On the Risk of Misinformation Pollution with Large Language Models

Authors: Yikang Pan, Liangming Pan, Wenhu Chen, Preslav Nakov, Min-Yen Kan, William Yang Wang

Venue: arXiv, 2023 — arxiv:2305.13661

TL;DR

This paper investigates how modern LLMs can be misused to generate convincing misinformation at scale and its impact on downstream NLP applications. Using GPT-3.5 as a misinformation generator, the authors demonstrate that synthetically-generated false information can significantly degrade ODQA system performance (up to 87% in some settings) and propose three defense strategies: detection, vigilant prompting, and reader ensemble voting.

Contributions

• Establishes a comprehensive threat model encompassing both unintentional (hallucination) and intentional (adversarial) misinformation generation scenarios
• Demonstrates that LLMs are effective misinformation generators, creating credible false content that evades detection by downstream ODQA systems
• Proposes three defense mechanisms to mitigate harm: misinformation detection classifiers, vigilant prompting, and multi-reader ensemble voting
• Evaluates vulnerabilities across different retriever-reader architectures and datasets (NQ-1500 and CovidNews)
• Provides code and generated misinformation dataset for reproducibility and future research

Method

The authors evaluate four distinct misinformation generation settings using GPT-3.5 (text-davinci-003):

GenRead: Directly prompts the LLM to generate a background document supporting a target (false) answer to a given question. Example: generating a news article claiming Trump won the 2020 election.

CtrlGen: Similar to GenRead, but additionally conditions the generation on a predefined false opinion, simulating real-world scenarios where malicious actors have predetermined fabricated facts they wish to propagate.

Collected data
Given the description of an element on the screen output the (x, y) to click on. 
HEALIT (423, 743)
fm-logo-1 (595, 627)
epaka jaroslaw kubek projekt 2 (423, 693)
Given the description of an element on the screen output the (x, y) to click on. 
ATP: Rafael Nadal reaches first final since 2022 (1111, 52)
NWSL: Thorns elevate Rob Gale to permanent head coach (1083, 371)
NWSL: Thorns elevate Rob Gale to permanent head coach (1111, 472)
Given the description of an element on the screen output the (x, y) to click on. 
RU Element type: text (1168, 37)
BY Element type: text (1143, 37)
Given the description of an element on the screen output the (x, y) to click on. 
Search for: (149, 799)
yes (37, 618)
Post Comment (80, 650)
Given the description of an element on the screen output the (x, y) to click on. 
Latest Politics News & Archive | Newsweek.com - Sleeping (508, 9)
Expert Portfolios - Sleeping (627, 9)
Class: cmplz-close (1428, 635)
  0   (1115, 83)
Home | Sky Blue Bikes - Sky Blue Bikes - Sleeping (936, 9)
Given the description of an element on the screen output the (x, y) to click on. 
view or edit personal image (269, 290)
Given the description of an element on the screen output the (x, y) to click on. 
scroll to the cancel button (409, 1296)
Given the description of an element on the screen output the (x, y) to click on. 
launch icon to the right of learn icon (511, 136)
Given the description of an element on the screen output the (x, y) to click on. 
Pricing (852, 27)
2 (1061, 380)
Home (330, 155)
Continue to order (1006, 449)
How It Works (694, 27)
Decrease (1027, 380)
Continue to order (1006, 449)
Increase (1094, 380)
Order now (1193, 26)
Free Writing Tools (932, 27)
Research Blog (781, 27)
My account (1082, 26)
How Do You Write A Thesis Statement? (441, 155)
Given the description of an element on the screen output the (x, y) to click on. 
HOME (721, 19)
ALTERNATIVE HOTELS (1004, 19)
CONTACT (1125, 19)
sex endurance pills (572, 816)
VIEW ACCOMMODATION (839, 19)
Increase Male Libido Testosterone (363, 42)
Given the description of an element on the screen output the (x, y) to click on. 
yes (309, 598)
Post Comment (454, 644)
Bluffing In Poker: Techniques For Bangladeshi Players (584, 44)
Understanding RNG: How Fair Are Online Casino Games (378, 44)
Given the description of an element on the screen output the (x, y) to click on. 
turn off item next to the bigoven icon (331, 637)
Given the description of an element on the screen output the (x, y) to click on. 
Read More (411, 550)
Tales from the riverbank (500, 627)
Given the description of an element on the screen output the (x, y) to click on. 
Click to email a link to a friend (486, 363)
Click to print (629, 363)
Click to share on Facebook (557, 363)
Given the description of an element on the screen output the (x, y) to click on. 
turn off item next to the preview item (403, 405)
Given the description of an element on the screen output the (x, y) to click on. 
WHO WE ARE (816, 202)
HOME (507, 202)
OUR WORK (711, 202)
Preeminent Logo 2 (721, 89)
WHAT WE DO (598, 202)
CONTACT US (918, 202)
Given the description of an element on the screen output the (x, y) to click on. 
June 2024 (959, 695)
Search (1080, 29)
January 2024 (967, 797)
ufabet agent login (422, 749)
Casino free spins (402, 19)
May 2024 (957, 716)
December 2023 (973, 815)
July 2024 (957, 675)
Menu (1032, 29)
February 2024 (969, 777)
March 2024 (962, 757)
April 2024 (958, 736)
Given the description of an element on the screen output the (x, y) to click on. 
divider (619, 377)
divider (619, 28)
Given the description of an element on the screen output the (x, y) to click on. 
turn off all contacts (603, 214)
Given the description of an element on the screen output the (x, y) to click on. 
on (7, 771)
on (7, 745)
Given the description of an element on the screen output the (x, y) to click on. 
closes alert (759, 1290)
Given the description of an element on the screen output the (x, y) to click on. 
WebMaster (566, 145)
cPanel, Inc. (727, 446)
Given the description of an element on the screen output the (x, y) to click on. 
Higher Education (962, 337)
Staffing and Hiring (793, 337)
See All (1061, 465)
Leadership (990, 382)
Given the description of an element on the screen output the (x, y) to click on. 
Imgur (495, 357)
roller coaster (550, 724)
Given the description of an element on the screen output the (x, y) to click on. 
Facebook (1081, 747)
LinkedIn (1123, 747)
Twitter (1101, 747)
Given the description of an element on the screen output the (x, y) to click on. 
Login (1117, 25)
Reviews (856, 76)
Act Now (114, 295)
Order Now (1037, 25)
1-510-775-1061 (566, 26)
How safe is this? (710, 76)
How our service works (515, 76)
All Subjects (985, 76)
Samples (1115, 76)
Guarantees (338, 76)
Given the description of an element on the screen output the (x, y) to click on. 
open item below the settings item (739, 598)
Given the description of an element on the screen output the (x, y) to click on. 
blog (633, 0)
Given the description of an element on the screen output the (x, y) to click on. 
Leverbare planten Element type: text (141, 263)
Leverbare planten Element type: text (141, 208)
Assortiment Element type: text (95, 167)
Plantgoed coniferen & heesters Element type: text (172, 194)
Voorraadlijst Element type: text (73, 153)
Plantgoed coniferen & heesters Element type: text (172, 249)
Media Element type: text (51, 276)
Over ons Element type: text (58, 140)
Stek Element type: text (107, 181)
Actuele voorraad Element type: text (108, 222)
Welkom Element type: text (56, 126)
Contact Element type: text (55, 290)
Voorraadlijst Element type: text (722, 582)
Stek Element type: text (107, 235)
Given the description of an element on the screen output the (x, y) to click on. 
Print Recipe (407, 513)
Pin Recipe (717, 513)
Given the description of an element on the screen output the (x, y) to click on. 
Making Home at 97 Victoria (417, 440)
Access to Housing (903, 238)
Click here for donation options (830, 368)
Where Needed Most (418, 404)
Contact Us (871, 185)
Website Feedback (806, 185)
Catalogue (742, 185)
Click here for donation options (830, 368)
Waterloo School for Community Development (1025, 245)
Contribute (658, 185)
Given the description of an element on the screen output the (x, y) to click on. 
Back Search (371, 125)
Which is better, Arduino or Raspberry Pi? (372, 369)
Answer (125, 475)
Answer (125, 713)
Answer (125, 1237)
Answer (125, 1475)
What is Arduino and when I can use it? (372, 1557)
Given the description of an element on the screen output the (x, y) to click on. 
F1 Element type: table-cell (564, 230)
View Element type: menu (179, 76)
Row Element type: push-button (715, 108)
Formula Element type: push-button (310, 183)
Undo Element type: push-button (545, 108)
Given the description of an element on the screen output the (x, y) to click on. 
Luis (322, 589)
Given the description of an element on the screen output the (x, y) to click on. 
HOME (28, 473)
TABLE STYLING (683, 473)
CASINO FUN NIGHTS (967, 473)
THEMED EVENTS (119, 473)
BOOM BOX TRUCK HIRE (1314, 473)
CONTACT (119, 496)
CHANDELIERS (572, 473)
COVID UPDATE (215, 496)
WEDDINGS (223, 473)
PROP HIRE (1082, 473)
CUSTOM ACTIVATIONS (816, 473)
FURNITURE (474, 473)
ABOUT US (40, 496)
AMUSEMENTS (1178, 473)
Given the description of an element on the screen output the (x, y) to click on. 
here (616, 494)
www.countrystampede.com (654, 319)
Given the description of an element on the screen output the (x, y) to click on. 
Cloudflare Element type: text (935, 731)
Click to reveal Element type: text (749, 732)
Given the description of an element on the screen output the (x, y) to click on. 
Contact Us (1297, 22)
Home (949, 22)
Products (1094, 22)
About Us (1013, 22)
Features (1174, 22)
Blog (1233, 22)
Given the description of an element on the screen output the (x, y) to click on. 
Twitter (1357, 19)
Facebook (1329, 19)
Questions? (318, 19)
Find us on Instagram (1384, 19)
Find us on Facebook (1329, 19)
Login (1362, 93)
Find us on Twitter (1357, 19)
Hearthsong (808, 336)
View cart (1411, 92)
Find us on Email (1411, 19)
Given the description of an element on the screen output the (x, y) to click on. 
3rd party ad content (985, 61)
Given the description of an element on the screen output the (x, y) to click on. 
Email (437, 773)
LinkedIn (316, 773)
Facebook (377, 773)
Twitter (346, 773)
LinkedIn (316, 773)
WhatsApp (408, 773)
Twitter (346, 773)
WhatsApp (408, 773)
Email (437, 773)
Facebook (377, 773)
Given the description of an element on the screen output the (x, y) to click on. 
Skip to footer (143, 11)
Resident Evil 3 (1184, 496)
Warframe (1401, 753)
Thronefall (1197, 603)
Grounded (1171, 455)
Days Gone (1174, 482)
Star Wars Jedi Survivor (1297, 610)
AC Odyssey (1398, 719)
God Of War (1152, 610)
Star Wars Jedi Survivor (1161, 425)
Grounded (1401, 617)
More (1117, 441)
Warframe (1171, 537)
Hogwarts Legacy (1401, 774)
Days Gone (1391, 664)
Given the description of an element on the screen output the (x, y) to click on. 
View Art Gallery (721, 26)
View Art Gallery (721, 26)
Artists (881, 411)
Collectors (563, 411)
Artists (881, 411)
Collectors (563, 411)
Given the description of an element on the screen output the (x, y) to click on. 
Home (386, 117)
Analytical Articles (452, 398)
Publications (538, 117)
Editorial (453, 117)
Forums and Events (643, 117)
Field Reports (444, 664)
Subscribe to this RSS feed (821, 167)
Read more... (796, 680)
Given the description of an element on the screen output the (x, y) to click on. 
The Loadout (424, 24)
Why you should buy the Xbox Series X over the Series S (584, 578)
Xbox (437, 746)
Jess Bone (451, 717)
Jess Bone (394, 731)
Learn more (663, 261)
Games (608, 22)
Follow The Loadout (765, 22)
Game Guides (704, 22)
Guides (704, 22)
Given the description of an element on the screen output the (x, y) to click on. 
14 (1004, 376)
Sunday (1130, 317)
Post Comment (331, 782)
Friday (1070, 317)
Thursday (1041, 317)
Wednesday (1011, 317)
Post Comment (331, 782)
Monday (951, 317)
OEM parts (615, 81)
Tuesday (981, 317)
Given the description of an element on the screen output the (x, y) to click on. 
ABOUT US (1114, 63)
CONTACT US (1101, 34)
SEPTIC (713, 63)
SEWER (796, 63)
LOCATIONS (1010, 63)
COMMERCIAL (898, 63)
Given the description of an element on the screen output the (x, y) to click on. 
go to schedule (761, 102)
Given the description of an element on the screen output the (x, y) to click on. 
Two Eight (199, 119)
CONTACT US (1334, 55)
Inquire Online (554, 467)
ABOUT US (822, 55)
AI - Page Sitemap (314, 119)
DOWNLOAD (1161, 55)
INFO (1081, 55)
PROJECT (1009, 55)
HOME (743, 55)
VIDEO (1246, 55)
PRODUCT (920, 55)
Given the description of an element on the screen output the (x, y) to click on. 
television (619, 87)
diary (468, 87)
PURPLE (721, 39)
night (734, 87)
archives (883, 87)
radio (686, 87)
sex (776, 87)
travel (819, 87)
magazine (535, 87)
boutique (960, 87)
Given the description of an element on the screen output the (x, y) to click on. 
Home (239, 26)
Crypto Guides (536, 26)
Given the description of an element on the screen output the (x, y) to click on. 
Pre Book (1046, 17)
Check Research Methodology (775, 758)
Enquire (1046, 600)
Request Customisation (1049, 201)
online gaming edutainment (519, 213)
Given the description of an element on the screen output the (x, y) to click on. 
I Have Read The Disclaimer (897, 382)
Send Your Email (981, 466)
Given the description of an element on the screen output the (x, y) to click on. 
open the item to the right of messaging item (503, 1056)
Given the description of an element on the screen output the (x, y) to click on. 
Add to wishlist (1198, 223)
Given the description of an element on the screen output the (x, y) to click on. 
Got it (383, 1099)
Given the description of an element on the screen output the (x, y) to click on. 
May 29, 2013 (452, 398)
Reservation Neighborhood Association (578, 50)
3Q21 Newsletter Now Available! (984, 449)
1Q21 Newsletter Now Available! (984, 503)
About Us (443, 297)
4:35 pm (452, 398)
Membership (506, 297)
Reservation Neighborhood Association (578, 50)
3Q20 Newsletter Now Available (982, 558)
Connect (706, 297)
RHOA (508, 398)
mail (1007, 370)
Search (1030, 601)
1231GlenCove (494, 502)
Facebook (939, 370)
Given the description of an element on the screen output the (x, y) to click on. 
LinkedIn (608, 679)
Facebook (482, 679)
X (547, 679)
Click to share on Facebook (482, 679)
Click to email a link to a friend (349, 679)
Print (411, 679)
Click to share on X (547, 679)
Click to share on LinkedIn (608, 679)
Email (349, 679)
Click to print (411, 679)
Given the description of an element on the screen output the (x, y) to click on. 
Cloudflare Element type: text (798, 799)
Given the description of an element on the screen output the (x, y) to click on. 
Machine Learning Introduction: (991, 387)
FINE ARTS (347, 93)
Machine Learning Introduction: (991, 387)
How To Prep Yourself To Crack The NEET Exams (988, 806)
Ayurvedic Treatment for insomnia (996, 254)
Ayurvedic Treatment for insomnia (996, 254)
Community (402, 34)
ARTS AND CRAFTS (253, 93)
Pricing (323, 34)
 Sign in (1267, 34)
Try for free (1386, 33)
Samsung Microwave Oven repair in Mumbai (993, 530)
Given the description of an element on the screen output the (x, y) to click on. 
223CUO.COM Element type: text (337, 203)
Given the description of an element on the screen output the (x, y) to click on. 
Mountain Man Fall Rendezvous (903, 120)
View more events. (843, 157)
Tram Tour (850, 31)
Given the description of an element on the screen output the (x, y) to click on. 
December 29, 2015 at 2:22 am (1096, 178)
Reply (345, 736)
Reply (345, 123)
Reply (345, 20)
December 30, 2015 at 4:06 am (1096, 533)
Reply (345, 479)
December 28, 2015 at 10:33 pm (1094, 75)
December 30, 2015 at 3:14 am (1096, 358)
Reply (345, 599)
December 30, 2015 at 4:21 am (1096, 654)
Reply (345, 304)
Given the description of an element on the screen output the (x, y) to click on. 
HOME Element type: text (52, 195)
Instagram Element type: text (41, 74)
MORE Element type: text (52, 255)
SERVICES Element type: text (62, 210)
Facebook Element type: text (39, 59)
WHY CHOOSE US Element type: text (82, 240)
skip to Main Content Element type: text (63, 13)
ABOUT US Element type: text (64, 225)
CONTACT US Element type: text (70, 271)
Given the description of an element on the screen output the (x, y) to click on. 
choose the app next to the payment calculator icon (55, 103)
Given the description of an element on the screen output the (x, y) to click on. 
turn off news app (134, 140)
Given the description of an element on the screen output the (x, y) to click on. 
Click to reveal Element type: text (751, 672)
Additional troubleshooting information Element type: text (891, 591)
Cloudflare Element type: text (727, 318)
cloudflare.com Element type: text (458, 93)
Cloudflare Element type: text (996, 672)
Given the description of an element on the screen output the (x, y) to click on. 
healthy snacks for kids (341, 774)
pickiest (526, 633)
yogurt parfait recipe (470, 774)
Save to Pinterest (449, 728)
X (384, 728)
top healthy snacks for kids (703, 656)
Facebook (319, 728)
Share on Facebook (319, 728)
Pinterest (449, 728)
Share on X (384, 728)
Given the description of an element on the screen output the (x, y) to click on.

## To do
[a] In the summary on misinformation pollution, which exact model do the authors use to generate misinformation?
[b] Name every author listed in the summary on misinformation pollution.

## Task solutions
[a] GPT-3.5 (text-davinci-003)

[b] Yikang Pan, Liangming Pan, Wenhu Chen, Preslav Nakov, Min-Yen Kan, William Yang Wang